The Dutch company formed a joint-venture with Huishan in 2015 as part of a deal for greater access to China’s vast baby formula market, which saw it buy $30m worth of shares in its Chinese partner. FrieslandCampina also paid $700m for half of Huishan Dairy’s Xiushui plant in the city of Shenyang, write Tom Hancock, Sherry Ju and Jennifer Hughes.

The company valued the stake at €53m as of December 31st, since when Huishan’s shares have fallen 86 per cent – all of that on Friday. At current prices, that implies the Dutch group has lost €45.6m.

“FrieslandCampina is closely monitoring the situation and will, if necessary, take appropriate action to ensure successful continuation of the joint venture’s activities in the Chinese market,” the company said in a statement to the Financial Times.

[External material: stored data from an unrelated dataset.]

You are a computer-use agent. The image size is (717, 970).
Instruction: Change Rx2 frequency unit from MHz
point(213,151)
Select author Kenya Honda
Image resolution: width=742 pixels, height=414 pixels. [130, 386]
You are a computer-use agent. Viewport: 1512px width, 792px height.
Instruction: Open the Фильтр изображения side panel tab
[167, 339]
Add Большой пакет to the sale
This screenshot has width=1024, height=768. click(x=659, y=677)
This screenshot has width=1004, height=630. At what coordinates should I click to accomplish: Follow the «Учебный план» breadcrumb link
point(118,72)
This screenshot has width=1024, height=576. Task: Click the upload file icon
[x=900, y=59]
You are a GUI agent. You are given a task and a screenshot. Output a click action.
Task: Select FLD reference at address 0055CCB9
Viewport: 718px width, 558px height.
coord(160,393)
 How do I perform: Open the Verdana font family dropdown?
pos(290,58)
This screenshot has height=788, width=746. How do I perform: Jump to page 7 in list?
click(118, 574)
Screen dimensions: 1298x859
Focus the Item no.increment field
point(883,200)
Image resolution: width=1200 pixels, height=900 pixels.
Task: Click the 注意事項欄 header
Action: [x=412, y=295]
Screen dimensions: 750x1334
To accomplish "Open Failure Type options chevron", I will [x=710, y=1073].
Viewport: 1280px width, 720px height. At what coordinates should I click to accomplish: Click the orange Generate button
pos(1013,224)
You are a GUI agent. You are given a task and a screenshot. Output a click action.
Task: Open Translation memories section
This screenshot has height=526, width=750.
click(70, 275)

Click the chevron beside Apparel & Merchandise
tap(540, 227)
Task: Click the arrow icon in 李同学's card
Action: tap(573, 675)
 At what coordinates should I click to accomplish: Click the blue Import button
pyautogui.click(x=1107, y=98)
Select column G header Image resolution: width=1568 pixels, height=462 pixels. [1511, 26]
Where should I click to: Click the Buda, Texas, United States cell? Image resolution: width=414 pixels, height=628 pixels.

Huishan suspended trading in Hong Kong on Friday after its shares suddenly slumped. The company confirmed on Tuesday that it had met with almost two dozen creditors after failing to make interest payments, adding it it had lost contact with the head of its treasury operations.

FrieslandCampina was the world’s sixth largest dairy company last year, according to Rabobank, with a milk-related turnover of $12.3bn. Other European dairies have also bought into their Chinese counterparts, with Danone owning a more than 10 per cent share in Mengniu, its joint venture partner in China.